Beginning with the line that holds "Given: Decline offer via No Thanks :( link", copy each line through the end of the material below, exactly and with no pictures.

Start of RECORDS PROVIDED

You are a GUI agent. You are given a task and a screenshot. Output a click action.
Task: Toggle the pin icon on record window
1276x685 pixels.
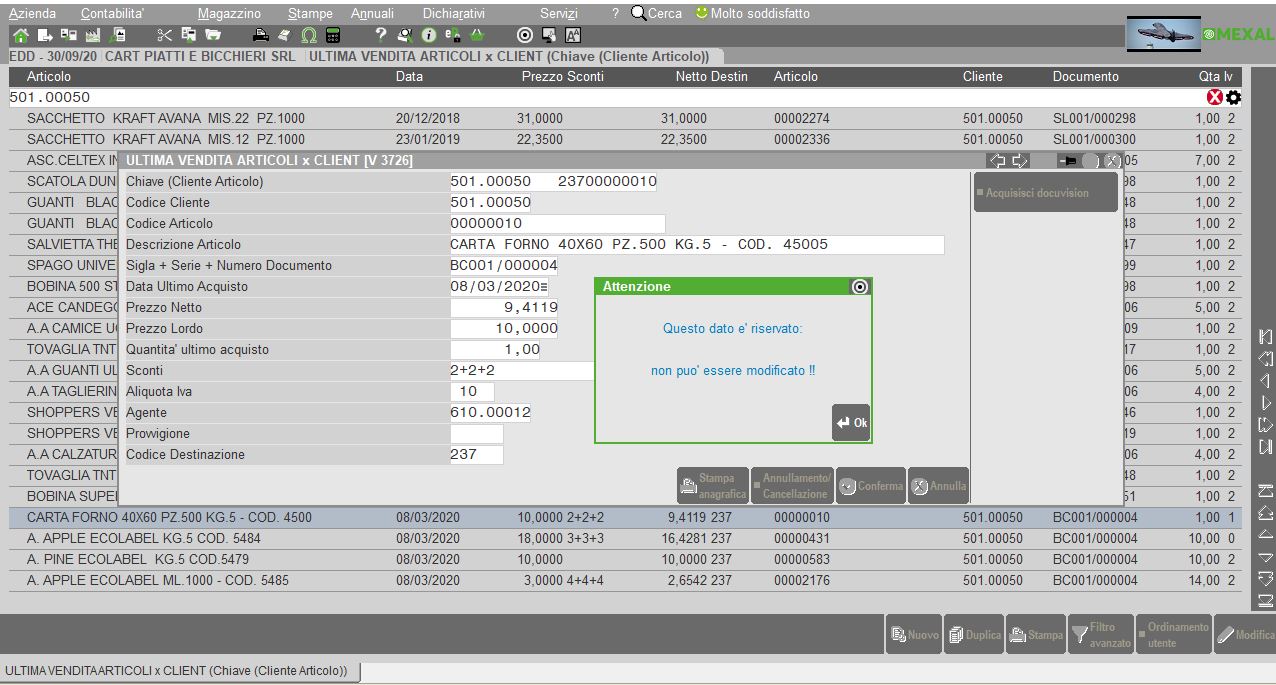pos(1067,161)
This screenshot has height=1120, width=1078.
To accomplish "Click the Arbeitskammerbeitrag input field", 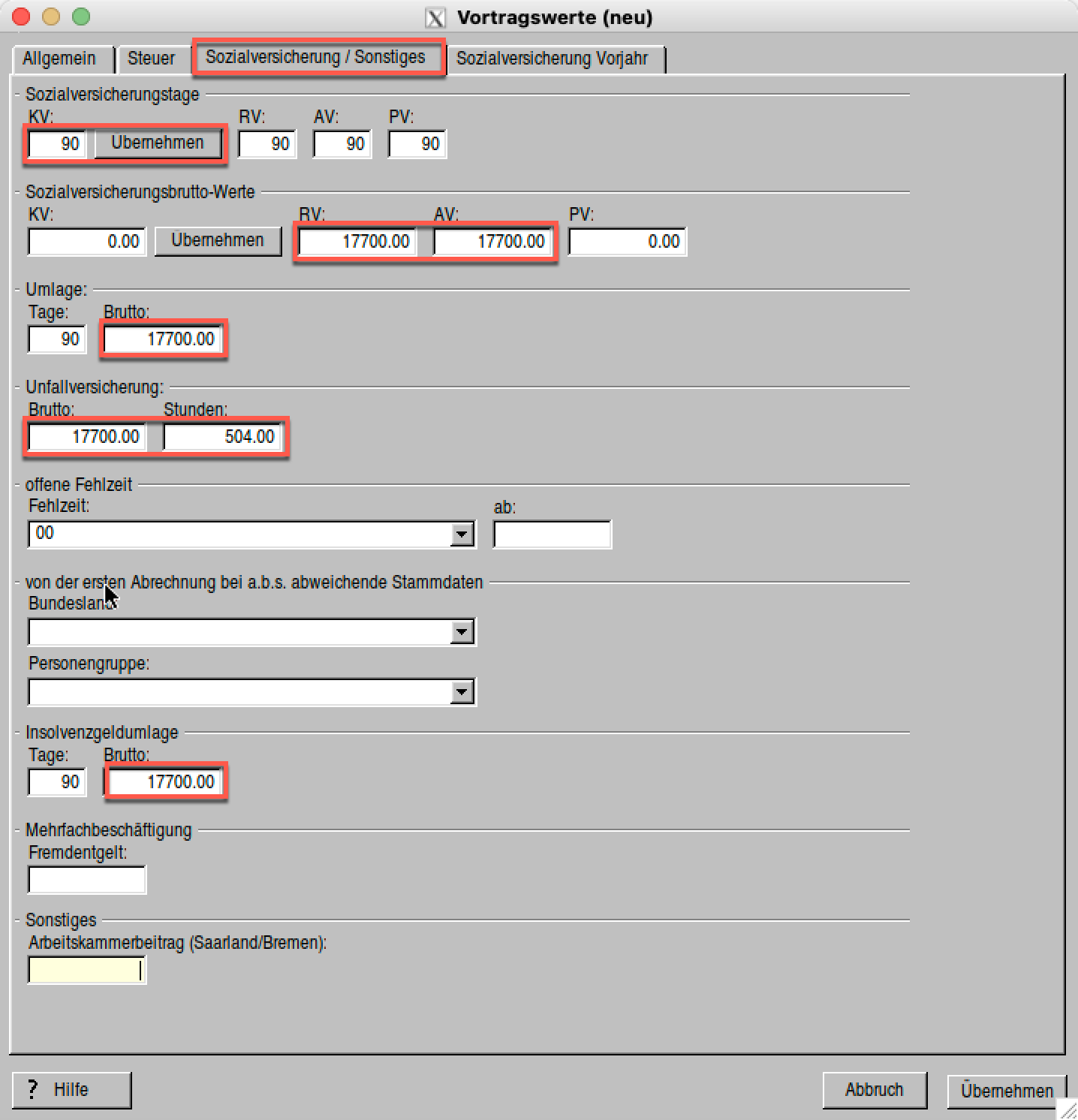I will (x=86, y=970).
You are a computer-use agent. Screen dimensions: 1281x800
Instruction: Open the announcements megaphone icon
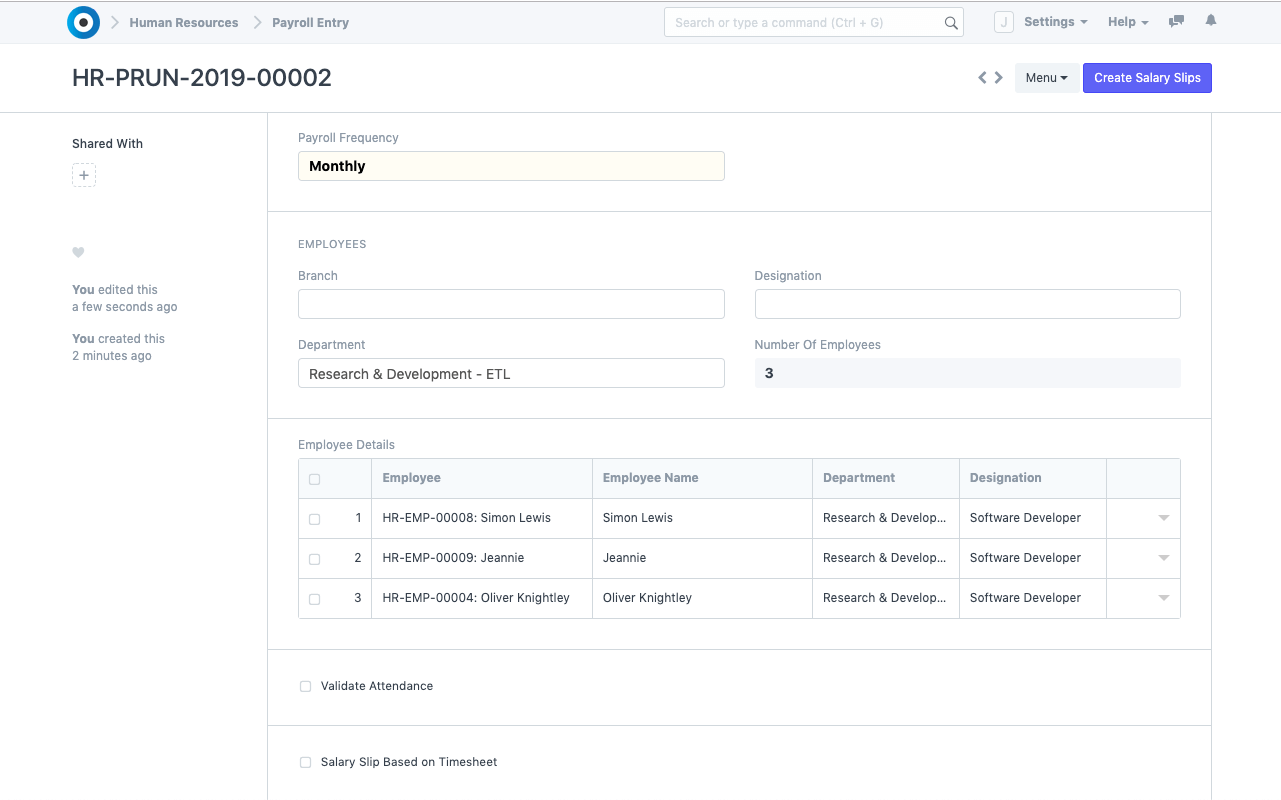[x=1175, y=20]
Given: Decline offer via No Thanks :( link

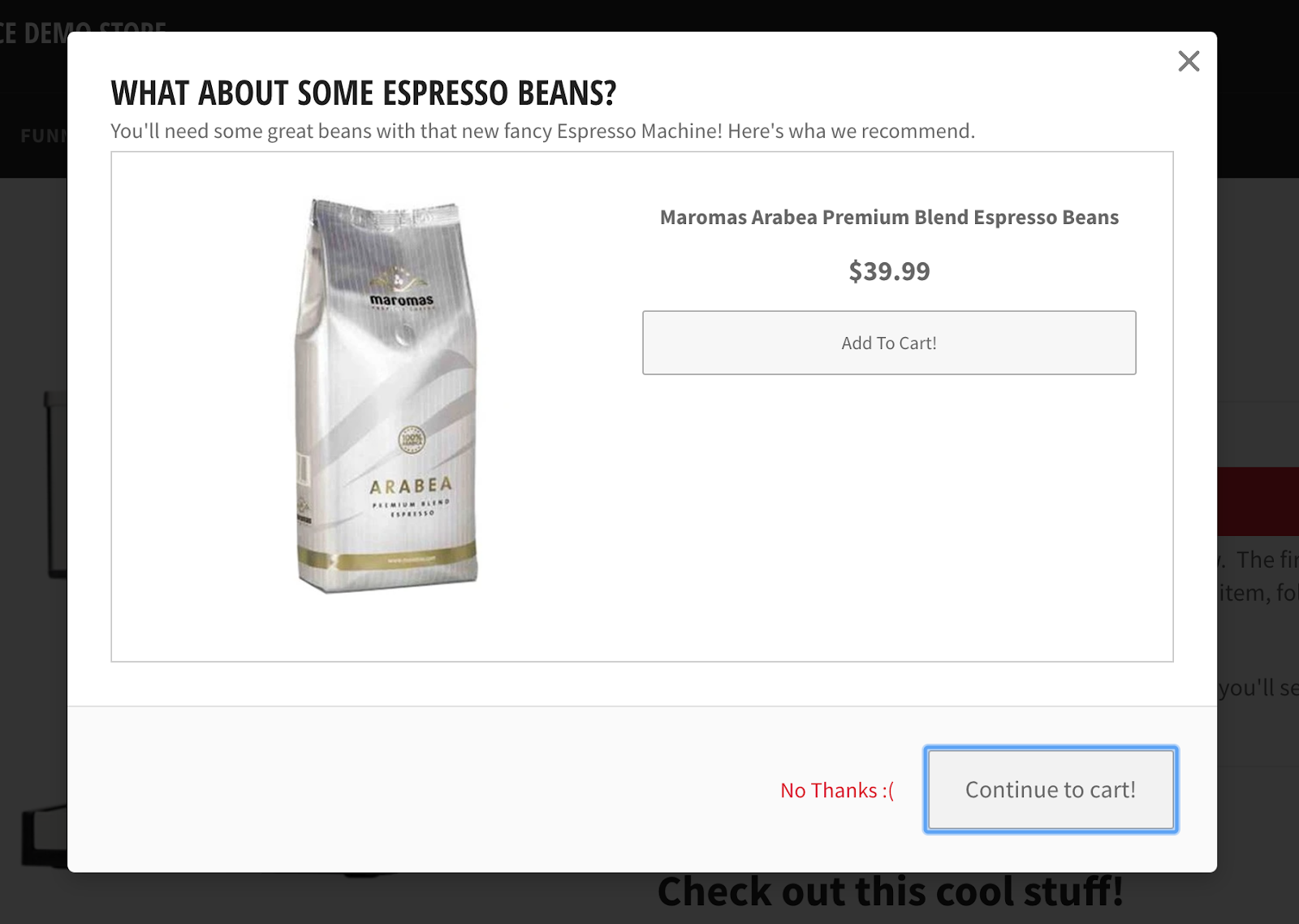Looking at the screenshot, I should click(x=837, y=790).
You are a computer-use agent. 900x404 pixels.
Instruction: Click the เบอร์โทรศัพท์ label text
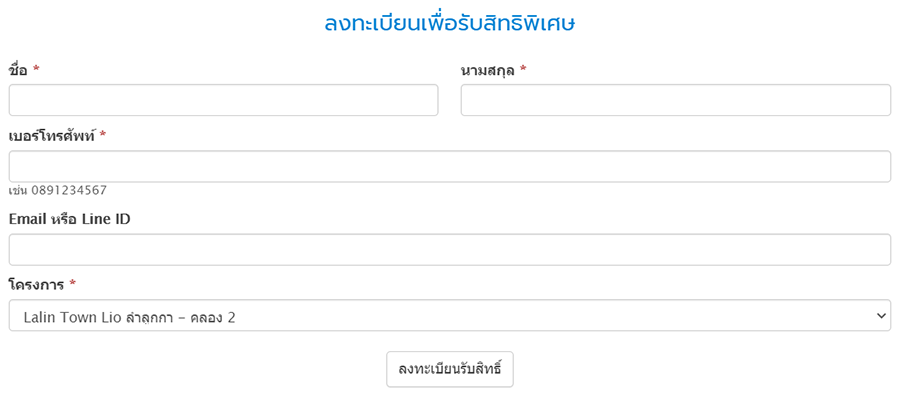pyautogui.click(x=51, y=135)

End of RECORDS PROVIDED

> _ANSWER TO THIS PROBLEM_
Given: Decline offer via No Thanks :( link

Looking at the screenshot, I should click(x=837, y=790).
You are a computer-use agent. 900x404 pixels.
Instruction: Click the เบอร์โทรศัพท์ label text
pyautogui.click(x=51, y=135)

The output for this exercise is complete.